— start of Document extract —
When you have a single cluster, one ArgoCD instance is sufficient. The problem arises when clusters grow to "Fleet" scale. If you manage ArgoCD separately on each cluster, you have to repeat agent upgrades, policy changes, and shared config deployments for every cluster. That's what GitOps Fleet solves, and the most mature implementation is Rancher Fleet.
Hub & Spoke Architecture
Rancher Fleet operates with a Hub & Spoke structure. There is a central management cluster acting as the Hub, and Spoke clusters running the actual workloads are connected around it.
┌─────────────────────┐
│ Management Cluster │
│ (Hub) │
│ │
│ GitRepo Controller │
│ Bundle Scheduler │
└──────────┬──────────┘
│ Watches Git state
┌────────────────┼────────────────┐
▼ ▼ ▼
┌──────────────┐ ┌──────────────┐ ┌──────────────┐
│ us-east │ │ eu-west │ │ ap-northeast│
│ (Spoke) │ │ (Spoke) │ │ (Spoke) │
│ │ │ │ │ │
│ Fleet Agent │ │ Fleet Agent │ │ Fleet Agent │
└──────────────┘ └──────────────┘ └──────────────┘A lightweight Fleet Agent runs on each spoke cluster and pulls configuration from the hub to apply it. Because the agent initiates the connection toward the hub, spoke clusters behind private networks do not need to open inbound ports. This is the key difference from ArgoCD's default Push model, where the control plane connects directly to each cluster.
4 Core Components
Grasp these four concepts and the rest of Fleet follows naturally. In practice, the most common source of confusion is the relationship between Bundle and ClusterGroup — think of Bundle as "what to deploy" and ClusterGroup as "where to deploy it."
| Component | Role | Analogy |
|---|---|---|
| GitRepo | Defines the Git repository to watch | "Subscribe to this Git address" |
| Bundle | The actual deployment unit (internally converted to a Helm release) | "A packaged deployment bundle" |
| ClusterGroup | A logical grouping of clusters based on labels | "All clusters tagged with the prod label" |
| Fleet Agent | The agent running on each spoke cluster | "The on-site operator" |
ClusterSelector: Selects clusters using the same mechanism as Kubernetes Label Selectors. Attach labels like
region: us-eastandenv: productionto your clusters, and Fleet automatically selects and deploys to those clusters.
A GitRepo resource looks like this. Apply this single YAML to the hub cluster and Fleet will begin watching the specified repository.
# GitRepo — applied to the hub cluster
apiVersion: fleet.cattle.io/v1alpha1
kind: GitRepo
metadata:
name: fleet-app
namespace: fleet-default
spec:
repo: https://github.com/your-org/gitops-fleet
branch: main
paths:
- clusters/production
targets:
- name: production
clusterSelector:
matchLabels:
env: productionNotable Changes in 2025–2026
Honestly, this space has been moving quite fast over the past year or two.
ArgoCD Agent Architecture: The ArgoCD Agent released by Red Hat as a Technology Preview in Q4 2025 distributes core components to each cluster to overcome the limitations of a single control plane. It's targeting GA with OpenShift GitOps 1.19 in 2026, so it's worth watching if you're in an OpenShift environment.
— end of Document extract —
— start of Record extracts —
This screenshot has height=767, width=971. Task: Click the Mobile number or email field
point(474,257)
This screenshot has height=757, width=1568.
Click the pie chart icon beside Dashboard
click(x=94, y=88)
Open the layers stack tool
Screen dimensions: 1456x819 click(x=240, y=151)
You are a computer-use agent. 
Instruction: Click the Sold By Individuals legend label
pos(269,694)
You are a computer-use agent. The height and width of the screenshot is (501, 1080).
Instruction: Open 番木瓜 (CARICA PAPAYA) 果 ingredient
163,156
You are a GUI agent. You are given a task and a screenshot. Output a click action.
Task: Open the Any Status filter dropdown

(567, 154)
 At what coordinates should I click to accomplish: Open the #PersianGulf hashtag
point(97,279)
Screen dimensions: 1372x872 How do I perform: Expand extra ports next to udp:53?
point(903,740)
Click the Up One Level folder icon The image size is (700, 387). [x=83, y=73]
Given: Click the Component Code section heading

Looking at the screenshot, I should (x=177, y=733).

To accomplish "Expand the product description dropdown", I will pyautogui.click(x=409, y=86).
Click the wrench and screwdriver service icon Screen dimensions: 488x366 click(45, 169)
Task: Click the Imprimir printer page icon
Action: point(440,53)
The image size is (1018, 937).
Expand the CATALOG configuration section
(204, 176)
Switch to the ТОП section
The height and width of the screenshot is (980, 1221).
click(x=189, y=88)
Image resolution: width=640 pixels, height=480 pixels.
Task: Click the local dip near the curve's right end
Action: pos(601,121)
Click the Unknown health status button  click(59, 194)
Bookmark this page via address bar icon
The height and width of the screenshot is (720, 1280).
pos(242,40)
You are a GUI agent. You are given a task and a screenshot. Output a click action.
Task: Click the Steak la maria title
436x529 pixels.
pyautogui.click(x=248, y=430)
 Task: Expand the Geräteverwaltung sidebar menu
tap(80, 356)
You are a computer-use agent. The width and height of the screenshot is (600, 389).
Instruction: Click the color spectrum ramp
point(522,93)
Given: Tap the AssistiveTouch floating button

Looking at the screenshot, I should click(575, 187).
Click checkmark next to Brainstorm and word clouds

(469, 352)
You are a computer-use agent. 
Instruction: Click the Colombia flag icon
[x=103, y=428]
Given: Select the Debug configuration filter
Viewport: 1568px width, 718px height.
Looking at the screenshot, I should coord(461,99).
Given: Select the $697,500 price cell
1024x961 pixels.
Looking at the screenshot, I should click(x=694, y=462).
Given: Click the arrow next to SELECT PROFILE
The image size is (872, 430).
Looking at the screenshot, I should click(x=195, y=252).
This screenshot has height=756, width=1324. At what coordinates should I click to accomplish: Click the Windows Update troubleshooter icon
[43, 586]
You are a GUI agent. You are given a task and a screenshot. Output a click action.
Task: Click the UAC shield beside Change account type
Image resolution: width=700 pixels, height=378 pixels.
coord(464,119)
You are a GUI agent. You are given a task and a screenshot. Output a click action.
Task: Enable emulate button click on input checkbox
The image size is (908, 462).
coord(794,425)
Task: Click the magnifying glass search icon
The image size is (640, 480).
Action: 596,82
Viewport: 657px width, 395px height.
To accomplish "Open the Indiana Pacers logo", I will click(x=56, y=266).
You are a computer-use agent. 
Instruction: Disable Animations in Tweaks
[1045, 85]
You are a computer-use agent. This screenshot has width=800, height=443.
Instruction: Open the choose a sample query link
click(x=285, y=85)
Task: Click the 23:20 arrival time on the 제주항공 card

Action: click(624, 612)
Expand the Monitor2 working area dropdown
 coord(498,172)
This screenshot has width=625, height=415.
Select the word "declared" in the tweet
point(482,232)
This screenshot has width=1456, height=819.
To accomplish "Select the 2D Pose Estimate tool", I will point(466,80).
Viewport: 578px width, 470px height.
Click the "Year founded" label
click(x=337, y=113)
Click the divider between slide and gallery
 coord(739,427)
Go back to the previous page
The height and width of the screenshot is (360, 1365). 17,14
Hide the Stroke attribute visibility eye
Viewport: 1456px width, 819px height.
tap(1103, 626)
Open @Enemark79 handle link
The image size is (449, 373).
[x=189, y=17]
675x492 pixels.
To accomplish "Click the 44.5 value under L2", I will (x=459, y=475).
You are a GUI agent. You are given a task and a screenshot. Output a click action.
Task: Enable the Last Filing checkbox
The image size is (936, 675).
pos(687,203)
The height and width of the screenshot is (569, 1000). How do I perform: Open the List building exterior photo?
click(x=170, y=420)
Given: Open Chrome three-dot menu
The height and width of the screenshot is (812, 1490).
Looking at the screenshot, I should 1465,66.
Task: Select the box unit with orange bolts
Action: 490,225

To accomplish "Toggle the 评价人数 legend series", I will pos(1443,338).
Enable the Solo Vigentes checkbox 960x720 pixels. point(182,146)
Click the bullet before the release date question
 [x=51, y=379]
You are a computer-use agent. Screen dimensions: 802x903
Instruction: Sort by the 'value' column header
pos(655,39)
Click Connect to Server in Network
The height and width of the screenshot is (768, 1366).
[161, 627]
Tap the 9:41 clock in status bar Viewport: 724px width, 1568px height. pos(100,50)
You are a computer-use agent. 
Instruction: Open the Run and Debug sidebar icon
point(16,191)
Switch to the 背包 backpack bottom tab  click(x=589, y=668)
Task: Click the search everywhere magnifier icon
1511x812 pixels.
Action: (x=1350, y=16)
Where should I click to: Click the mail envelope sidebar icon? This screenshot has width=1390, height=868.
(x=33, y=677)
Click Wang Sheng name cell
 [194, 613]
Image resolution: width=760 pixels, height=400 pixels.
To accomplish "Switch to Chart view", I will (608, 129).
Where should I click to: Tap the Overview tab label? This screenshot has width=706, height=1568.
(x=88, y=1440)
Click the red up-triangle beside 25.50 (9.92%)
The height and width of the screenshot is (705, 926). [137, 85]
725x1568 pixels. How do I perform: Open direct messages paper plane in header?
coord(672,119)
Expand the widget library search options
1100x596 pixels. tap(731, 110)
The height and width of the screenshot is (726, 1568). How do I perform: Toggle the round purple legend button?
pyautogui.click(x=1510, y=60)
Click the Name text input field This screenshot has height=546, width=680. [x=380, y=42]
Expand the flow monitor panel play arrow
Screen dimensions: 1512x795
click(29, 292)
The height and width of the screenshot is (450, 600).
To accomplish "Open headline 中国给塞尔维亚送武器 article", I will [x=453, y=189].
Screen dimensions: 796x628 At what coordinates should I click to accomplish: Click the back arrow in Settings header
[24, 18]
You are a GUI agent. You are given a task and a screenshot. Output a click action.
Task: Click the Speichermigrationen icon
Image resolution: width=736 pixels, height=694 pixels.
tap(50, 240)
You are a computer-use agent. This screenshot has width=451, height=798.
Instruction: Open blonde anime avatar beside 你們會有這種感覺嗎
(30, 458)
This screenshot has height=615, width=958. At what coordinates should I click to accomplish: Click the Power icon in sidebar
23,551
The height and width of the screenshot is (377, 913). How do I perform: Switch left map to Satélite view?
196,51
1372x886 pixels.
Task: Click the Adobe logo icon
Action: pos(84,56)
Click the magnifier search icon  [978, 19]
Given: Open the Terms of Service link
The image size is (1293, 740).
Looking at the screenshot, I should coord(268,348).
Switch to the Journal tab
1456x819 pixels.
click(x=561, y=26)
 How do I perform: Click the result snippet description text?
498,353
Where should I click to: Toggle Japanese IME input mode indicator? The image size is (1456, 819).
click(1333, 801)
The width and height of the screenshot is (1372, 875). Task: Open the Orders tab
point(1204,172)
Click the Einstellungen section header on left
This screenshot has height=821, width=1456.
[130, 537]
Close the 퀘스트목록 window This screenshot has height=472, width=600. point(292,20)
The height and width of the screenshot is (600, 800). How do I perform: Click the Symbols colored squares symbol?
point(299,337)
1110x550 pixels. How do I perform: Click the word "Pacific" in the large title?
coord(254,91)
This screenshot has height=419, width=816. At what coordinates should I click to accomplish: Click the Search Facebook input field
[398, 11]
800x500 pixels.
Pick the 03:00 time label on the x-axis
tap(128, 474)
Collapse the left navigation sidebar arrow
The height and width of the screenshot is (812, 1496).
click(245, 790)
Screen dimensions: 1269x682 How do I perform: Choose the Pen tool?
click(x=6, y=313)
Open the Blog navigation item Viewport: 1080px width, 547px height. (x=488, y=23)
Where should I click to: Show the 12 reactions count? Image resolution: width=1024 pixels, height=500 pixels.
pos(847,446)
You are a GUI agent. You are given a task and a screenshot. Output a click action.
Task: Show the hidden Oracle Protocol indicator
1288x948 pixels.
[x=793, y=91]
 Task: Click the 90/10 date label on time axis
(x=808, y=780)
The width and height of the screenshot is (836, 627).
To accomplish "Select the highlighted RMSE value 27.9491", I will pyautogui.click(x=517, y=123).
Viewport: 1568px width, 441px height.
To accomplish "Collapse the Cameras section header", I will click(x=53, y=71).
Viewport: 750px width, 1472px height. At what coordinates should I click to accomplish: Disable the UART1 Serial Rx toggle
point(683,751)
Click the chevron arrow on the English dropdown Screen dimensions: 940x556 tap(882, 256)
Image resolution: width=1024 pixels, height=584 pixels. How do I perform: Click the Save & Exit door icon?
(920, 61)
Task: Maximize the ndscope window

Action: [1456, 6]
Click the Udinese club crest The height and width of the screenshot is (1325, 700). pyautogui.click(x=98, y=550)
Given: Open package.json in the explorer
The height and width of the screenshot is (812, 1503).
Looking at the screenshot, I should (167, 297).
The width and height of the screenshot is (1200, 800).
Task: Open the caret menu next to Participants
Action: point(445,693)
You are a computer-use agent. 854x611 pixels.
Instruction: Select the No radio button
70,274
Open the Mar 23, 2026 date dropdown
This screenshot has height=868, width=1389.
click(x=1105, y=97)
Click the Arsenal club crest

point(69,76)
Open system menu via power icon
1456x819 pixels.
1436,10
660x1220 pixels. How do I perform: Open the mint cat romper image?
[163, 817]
— end of Record extracts —
• **Brief A**
Answer these about the Rancher Fleet article:
(i) What architecture does Rancher Fleet operate with?
(ii) According to the component table, what is a Bundle internally converted to?
(iii) Which company released the ArgoCD Agent as a Technology Preview, and in which quarter?
• **Brief B**
Carry the Rancher Fleet article forward from its final sentence, in the same technical voice.

• **Final answer A**
(i) A Hub & Spoke structure.
(ii) A Helm release.
(iii) Red Hat, in Q4 2025.

• **Final answer B**
OCI Registry Adoption: The pattern of packaging YAML manifests as immutable artifacts like container images and pushing them to OCI registries is spreading among large enterprises. Pulling a compressed single artifact instead of cloning an entire Git history improves network efficiency, and signing the artifacts strengthens supply chain security. Flux CD has strong support for this pattern.
Multi-tool Combinations: Instead of "one tool for everything," there's a growing trend of combining tools by role. Combinations like ArgoCD (app deployment) + Rancher Fleet (cluster config management) and Flux (infrastructure) + Sveltos (add-on management) are appearing in production environments.
Practical Application
Example 1: Multi-Region Production — Region-Specific Overlay Configuration
This is the most common scenario you'll encounter. You have clusters in the us-east, eu-west, and ap-northeast regions, you want to share a baseline app configuration, but apply different DB endpoints or resource sizes per region.
Using targetCustomizations in Rancher Fleet's fleet.yaml, you can apply overlays based on cluster labels. One important caveat: helm.valuesFiles inside targetCustomizations works additively on top of the helm.valuesFiles declared at the top level. So if you re-specify values.yaml inside each target, it will be applied twice.
# fleet.yaml — Helm overlay per region
defaultNamespace: production
helm:
chart: ./charts/app
valuesFiles:
- values.yaml # Shared defaults (automatically applied to all clusters)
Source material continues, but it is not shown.